(Rows for finding displayed items)
+++
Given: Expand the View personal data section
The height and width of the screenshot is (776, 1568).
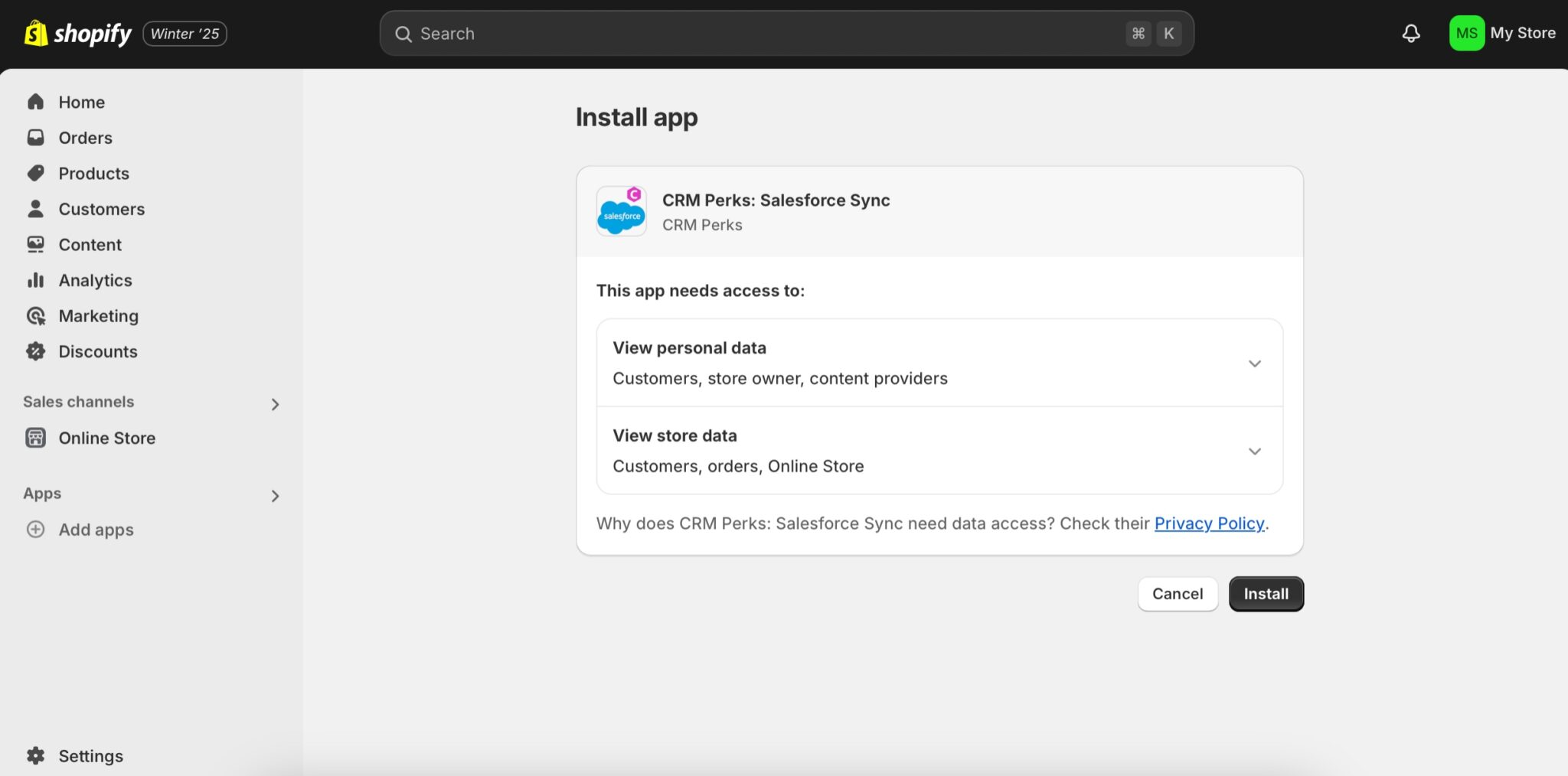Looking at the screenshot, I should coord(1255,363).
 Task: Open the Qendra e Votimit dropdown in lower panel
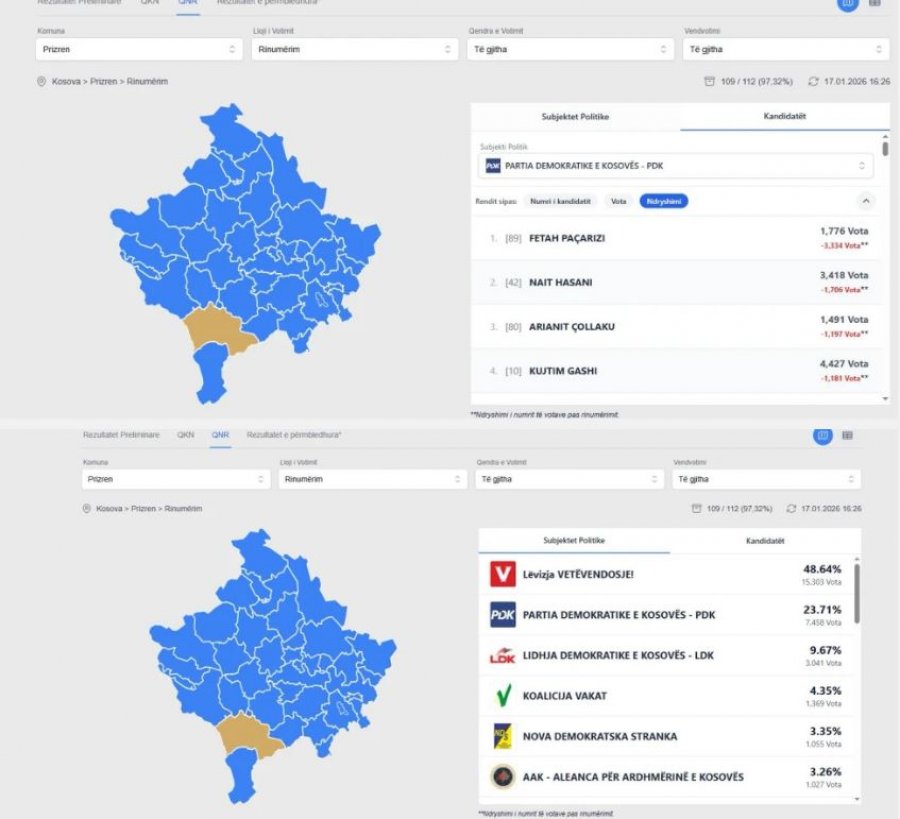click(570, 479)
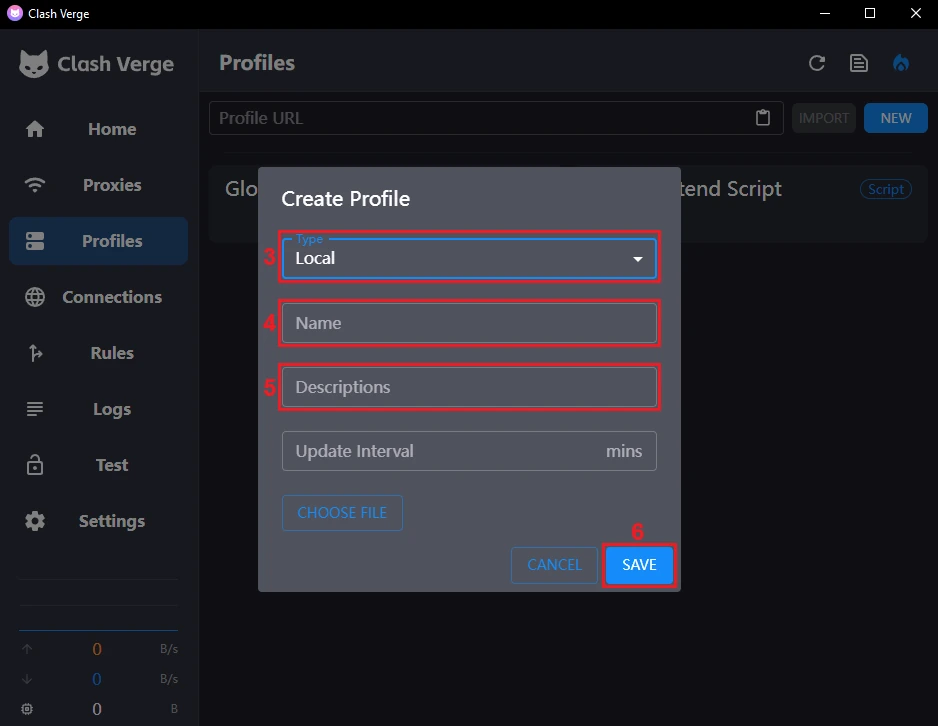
+++
Rewrite all the rows above as a numbered list, skipping any blank lines and leaving the pictures out.

--- Exercise response ---
1. Given: Expand the View personal data section
2. The height and width of the screenshot is (776, 1568).
3. Looking at the screenshot, I should coord(1255,363).
4.  Task: Open the Qendra e Votimit dropdown in lower panel
5. click(570, 479)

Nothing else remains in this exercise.